Comparative study of the molecular mechanisms underlying the G protein and beta-arrestin-dependent pathways that lead to ERKs activation upon stimulation by dopamine D-2 receptor

Dopamine D-2 receptor (D2R) has been shown to activate extracellular signal-regulated kinases (ERKs) via distinct pathways dependent on either G-protein or beta-arrestin. However, there has not been a systematic study of the regulatory process of D2R-mediated ERKs activation by G protein-versus beta-arrestin-dependent signaling since D2R stimulation of ERKs reflects the simultaneous action of both pathways. Here, we investigated that differential regulation of D2R-mediated ERKs activation via these two pathways. Our results showed that G protein-dependent ERKs activation was transient, rapid, reached maximum level at around 2 min, and importantly, the activated ERKs were entirely confined to the cytoplasm. In contrast, beta-arrestin-dependent ERKs activation was more sustained, slower, reached maximum level at around 10 min, and phosphorylated ERKs translocated into the nucleus. Src was found to be commonly involved in both the G protein- and beta-arrestin-dependent pathway-mediated ERKs activation. Pertussis toxin Gi/o inhibitor, GRK2-CT, AG1478 epidermal growth factor receptor inhibitor, and wortmannin phosphoinositide 3-kinase inhibitor all blocked G protein-dependent ERKs activation. In contrast, GRK2 and beta-Arr2 played a main role in beta-arrestin-dependent ERKs activation. Receptor endocytosis showed minimal effect on the activation of ERKs mediated by both pathways.
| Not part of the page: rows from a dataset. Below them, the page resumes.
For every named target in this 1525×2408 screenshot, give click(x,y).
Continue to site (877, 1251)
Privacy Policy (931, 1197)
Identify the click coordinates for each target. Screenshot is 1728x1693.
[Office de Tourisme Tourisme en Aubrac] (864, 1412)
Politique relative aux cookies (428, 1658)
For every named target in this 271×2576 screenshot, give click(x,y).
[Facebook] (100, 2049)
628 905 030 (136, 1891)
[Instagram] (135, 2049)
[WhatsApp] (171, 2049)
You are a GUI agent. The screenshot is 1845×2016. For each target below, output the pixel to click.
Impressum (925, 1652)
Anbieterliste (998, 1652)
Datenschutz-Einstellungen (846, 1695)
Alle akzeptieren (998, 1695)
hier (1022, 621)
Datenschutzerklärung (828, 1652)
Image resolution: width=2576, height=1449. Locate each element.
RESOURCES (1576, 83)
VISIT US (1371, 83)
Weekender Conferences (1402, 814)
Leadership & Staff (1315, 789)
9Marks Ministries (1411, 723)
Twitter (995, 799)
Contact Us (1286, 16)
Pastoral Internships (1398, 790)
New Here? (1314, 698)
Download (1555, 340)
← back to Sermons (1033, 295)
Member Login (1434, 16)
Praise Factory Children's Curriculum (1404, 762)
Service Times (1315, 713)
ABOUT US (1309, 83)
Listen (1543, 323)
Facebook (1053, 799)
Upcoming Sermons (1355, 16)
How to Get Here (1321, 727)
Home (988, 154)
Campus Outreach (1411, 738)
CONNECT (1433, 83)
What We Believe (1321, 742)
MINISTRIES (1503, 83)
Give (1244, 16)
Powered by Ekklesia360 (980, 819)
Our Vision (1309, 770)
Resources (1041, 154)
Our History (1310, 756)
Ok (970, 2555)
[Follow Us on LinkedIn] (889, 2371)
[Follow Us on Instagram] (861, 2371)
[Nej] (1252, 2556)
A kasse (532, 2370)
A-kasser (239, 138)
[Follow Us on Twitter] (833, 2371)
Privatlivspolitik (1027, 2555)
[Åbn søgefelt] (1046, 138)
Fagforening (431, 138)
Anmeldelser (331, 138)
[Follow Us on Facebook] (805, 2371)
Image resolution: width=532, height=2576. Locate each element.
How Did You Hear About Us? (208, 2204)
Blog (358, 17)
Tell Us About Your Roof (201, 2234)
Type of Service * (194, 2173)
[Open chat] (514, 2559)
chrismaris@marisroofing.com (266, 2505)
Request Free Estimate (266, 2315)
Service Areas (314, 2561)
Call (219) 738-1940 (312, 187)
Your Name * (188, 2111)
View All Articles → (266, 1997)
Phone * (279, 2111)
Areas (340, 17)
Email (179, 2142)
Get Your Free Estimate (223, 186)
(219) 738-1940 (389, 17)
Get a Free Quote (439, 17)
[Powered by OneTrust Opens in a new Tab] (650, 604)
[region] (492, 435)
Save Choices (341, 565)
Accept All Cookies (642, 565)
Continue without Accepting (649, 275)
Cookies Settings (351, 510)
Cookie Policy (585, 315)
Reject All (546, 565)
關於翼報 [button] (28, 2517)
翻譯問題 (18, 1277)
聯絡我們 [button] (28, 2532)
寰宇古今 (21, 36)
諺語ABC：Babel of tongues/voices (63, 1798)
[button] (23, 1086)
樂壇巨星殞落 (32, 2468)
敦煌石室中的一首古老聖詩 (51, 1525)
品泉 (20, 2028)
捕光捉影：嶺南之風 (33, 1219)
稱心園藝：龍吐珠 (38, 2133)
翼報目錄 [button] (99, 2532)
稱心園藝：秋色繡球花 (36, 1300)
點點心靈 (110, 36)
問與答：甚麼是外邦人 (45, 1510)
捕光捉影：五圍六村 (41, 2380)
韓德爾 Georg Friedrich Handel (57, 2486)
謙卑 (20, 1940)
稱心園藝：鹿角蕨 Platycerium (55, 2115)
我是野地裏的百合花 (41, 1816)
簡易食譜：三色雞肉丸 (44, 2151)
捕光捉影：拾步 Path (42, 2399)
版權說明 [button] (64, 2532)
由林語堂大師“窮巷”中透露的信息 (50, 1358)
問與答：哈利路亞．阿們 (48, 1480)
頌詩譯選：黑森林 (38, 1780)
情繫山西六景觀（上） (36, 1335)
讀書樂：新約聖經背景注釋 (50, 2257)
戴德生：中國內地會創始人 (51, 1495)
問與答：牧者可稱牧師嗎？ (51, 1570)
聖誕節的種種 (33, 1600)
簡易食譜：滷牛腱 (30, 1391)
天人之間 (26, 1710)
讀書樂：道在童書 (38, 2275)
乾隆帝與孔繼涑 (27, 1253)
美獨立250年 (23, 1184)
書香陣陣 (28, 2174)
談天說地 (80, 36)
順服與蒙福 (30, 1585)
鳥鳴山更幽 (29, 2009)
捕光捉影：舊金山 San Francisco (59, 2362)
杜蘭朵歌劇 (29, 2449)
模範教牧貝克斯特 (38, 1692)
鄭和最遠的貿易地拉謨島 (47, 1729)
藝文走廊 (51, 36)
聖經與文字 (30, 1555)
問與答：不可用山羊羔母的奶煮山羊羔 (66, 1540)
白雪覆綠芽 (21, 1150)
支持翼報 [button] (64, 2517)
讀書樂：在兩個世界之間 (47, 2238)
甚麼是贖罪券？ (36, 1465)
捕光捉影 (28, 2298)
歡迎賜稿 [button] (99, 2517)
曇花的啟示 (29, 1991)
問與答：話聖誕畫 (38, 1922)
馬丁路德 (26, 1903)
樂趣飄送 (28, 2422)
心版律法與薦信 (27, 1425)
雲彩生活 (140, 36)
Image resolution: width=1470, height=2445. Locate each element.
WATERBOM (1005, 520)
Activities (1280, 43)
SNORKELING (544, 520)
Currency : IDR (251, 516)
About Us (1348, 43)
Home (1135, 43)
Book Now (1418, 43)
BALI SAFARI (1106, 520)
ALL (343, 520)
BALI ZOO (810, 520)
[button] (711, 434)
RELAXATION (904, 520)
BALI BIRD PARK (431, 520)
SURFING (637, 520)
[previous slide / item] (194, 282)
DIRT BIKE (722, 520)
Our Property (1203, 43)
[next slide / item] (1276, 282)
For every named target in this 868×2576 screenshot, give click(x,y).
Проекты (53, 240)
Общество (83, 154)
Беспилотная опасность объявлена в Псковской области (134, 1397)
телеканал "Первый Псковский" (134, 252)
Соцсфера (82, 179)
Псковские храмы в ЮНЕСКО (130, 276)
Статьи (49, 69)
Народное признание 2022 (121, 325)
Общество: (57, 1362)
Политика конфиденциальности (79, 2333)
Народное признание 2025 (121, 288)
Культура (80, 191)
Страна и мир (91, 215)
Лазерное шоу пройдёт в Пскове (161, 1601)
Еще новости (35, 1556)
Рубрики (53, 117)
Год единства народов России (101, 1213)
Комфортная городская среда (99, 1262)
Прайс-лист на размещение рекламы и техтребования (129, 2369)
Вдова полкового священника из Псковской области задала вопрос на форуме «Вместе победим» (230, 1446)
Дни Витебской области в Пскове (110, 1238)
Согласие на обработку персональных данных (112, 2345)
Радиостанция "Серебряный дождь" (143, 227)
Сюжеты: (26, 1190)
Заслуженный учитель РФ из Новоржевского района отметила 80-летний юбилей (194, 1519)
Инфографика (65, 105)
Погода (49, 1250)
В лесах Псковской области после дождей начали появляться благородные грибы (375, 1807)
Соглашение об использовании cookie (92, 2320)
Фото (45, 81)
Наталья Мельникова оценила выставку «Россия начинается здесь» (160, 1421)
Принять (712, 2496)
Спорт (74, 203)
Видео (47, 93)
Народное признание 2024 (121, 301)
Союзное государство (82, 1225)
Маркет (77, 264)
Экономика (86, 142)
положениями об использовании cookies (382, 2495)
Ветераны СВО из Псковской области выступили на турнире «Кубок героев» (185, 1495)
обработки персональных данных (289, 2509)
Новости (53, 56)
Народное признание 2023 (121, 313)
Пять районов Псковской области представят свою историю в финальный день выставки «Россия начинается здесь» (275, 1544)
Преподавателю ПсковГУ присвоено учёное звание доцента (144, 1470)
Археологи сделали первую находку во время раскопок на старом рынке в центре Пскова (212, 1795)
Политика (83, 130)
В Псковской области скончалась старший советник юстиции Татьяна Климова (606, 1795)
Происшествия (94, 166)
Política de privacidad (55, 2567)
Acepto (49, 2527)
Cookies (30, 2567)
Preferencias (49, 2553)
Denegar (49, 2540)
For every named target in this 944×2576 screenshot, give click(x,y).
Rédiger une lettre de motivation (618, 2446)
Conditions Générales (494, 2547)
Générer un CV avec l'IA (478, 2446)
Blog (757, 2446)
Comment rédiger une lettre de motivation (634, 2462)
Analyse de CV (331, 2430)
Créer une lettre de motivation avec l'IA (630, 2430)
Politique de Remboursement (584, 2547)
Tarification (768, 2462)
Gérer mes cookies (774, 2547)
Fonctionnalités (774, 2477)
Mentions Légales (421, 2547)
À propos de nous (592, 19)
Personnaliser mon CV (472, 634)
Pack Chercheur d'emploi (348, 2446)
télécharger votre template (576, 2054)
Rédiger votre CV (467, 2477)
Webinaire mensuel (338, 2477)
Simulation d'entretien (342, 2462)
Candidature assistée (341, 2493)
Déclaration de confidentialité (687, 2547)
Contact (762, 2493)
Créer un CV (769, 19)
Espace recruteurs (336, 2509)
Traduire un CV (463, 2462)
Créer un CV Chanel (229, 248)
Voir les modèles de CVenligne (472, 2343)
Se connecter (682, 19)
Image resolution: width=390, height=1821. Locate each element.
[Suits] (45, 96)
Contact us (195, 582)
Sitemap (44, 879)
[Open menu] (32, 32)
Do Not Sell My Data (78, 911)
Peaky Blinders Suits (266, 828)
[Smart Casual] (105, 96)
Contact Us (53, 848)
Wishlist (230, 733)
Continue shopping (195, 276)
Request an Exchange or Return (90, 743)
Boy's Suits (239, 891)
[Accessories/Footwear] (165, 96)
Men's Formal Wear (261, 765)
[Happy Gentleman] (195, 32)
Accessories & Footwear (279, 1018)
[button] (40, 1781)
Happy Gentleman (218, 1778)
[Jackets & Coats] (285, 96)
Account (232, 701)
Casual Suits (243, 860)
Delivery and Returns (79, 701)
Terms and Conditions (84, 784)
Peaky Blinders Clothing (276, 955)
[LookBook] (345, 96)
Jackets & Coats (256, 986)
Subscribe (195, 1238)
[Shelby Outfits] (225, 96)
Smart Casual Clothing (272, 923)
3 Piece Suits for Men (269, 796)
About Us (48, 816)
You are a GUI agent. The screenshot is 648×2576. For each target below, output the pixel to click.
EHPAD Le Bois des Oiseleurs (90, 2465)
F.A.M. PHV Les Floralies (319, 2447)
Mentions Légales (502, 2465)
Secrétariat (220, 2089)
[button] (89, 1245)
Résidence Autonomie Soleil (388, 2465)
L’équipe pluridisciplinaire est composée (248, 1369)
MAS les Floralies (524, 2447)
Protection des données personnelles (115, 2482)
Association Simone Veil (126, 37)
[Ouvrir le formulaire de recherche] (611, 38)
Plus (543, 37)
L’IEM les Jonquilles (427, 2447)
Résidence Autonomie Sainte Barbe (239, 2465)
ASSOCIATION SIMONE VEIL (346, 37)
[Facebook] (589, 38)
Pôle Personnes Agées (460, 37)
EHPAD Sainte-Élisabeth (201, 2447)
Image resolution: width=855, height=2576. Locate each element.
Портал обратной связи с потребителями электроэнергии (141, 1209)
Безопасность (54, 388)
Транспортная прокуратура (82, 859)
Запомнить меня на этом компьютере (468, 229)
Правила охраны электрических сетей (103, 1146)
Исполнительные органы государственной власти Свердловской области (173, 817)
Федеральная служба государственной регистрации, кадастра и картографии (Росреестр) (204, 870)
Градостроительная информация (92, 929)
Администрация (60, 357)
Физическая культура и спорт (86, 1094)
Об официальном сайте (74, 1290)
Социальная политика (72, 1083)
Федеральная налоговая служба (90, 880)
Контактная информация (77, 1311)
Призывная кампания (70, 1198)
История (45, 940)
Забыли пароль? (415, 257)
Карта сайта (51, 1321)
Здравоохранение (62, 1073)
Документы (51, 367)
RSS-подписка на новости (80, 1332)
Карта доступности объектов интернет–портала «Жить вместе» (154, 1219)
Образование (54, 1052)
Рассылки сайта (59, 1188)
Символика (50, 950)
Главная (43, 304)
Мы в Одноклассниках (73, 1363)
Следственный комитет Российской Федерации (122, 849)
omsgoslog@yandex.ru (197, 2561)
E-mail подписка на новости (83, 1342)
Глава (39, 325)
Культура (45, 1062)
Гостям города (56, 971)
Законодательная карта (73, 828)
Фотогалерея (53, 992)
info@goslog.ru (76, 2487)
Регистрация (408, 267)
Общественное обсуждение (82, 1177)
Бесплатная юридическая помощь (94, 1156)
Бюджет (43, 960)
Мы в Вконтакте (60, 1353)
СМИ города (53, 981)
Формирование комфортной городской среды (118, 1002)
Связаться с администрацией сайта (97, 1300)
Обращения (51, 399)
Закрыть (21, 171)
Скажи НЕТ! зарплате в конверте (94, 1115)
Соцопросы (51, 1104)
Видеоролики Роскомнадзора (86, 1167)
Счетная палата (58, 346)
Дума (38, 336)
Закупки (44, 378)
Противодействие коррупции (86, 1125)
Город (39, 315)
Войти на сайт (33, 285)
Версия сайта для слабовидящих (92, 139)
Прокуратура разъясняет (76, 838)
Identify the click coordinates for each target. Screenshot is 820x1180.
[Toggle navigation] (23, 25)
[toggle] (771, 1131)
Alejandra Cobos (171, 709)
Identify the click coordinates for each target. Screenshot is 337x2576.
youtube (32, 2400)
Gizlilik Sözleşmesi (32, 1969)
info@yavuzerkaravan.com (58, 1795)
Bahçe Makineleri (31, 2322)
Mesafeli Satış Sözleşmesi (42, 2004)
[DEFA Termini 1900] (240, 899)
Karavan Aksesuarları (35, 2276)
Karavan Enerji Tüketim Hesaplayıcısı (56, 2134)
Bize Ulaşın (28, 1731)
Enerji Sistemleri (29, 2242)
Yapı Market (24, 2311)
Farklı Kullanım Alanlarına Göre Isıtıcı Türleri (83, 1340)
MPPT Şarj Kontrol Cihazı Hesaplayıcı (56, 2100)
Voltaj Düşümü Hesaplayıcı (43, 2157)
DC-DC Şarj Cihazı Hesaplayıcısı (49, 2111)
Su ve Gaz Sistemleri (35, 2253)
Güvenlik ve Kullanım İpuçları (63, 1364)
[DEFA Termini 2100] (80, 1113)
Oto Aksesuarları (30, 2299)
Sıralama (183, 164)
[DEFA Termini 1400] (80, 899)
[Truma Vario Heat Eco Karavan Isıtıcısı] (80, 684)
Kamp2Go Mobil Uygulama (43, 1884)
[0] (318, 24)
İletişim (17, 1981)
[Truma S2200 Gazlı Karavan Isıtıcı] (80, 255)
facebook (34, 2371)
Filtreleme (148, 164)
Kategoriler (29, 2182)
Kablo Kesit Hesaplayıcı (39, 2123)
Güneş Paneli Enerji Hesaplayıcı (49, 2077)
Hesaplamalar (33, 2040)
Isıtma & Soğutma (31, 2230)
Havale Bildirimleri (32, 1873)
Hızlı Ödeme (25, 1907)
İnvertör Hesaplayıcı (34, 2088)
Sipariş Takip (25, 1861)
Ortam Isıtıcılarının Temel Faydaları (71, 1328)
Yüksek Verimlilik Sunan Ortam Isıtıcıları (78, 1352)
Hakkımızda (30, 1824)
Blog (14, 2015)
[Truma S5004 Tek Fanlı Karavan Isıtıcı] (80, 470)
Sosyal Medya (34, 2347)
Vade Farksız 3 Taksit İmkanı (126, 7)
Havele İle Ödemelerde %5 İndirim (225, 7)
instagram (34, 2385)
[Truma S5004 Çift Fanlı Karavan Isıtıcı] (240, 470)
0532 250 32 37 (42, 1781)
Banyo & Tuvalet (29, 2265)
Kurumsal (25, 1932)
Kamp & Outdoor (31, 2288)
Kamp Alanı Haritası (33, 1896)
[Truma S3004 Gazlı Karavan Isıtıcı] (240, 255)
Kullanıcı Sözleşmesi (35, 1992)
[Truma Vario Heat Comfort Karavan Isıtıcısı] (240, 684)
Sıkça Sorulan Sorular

Furthermore, we found that the formation of a complex composed of phospho-ERKs, beta-Arr2, and importin beta 1 promoted the nuclear translocation of activated ERKs. The differential regulation of various cellular components, as well as temporal and spatial patterns of ERKs activation via these two pathways, suggest the existence of distinct physiological outcomes.